С более логической точки зрения можно видеть, что расширение субъ­ективных сред в некие всесреды довольно абсурдно. Затруднение с виногра­динами иной природы, чем метрический парадокс числа книг, находящихся на полке /см. разд. 3.6.6/. Тем не менее между двумя этими затрудне­ниями есть пересечение, которое и связано с истинами в себе. Число книг, находящихся на полке, более непреложно и однозначно, чем число виноградин, собранных в Италии, в том случае, если мы имеем дело с вариантом, не осложненном трудностями различений и распознаваний. В наз­ванном варианте мощность парадоксальности даже усиливается: субъ­ектив­но все книги даны в одном взгляде, но число книг (если оно больше семи) субъективно-метри­чес­ки отсутствует.

Не менее провокационным является вопрос: "Су­щест­вует ли дата смерти Наполеона?" Если эта дата существует в определенной системе, то каков статус этой системы? Истину можно найти между этим и следующим вопросом: "Если до появления приматов не было голубого неба, то есть ли оно при приматах?"

 

 

 

6.20  Поиски онтологий

 

      1. В строгом смысле существование немыслимо. Мыслимой может быть только та или иная конкретная мысль. Перефразируя можно заявить: "Существует не только то, что мыслимо".

      Можно говорить о схватывании в мысли, интенции, отсылках к иде­альному того, что существует в ощущениях, субъекта и отчасти того, что лежит за гранью этих ощущений. Мышлению о том, что существует в ощущениях, препятствует в основном только наклонность к уходу в мир фик­ций, а в более редких случаях — неодинаковость ощущений у различных индивидов. Препятствия мышлению о засубъективном — совершенно неопре­делены.

      Прежде всего следует рассматривать те парадоксы, которые выводят к онтологическому. Парадоксы, связанные с фантомическими математичес­кими объектами и интеллектуальными традициями другого рода (опираю­щимися на фикции), на первый взгляд, менее значимы, но и они в конеч­ном итоге могут приводить к вещи в себе.

 

     Парменидовское тождество мышления и бытия можно понимать более широко, причем в разных смыслах. Например, слово "мышление" можно заменить словом "сознание", словом "субъективное созна­ние" или выра­жением "всеобщая ологиченность мира" (панлогизм).

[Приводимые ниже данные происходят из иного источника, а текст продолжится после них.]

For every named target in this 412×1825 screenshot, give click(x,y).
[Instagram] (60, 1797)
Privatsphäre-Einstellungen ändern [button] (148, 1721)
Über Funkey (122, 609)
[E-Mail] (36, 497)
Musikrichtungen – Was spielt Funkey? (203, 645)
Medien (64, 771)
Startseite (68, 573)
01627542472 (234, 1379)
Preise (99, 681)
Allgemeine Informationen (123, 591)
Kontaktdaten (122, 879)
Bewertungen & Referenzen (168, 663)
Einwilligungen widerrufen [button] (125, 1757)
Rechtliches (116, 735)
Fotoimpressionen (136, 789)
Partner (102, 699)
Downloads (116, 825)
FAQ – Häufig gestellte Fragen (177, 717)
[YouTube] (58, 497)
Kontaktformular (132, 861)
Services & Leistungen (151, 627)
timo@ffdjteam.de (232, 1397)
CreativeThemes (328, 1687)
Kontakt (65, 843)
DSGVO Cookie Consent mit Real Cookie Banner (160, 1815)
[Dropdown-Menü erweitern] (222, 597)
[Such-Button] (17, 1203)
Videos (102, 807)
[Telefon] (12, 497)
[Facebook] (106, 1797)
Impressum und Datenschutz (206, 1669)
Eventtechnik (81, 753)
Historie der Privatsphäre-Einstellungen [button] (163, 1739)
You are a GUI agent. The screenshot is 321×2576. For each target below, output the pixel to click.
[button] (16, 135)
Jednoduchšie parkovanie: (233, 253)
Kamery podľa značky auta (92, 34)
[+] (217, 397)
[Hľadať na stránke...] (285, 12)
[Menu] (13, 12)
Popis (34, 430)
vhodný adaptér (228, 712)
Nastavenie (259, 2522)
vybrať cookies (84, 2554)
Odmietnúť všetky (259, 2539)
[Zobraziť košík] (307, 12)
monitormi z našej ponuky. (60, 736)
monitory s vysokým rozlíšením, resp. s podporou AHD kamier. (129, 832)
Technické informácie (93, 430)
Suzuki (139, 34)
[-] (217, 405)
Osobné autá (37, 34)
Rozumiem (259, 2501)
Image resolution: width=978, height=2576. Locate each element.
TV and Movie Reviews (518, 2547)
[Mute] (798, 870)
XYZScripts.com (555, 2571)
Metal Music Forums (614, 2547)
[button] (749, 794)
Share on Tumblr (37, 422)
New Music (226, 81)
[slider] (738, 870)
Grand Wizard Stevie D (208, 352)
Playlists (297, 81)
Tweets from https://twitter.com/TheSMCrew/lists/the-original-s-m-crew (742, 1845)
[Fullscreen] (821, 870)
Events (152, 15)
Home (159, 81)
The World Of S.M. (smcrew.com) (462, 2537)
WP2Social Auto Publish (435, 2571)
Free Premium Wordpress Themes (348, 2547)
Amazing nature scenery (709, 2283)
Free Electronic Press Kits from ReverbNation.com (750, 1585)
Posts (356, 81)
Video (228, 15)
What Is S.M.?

     По крайней мере, к субъективному бытию вполне можно приложить высказывание: "Субъективное существование и субъективное осознавание тождественны". Здесь недостаточно осознанно то, что недостаточно существует внутри собственно субъекта. Нео­сознаваемое, бессознательное, фикции и т. п. мы не относим к области субъективного, иначе бы мы включили в эту область всю вселенную.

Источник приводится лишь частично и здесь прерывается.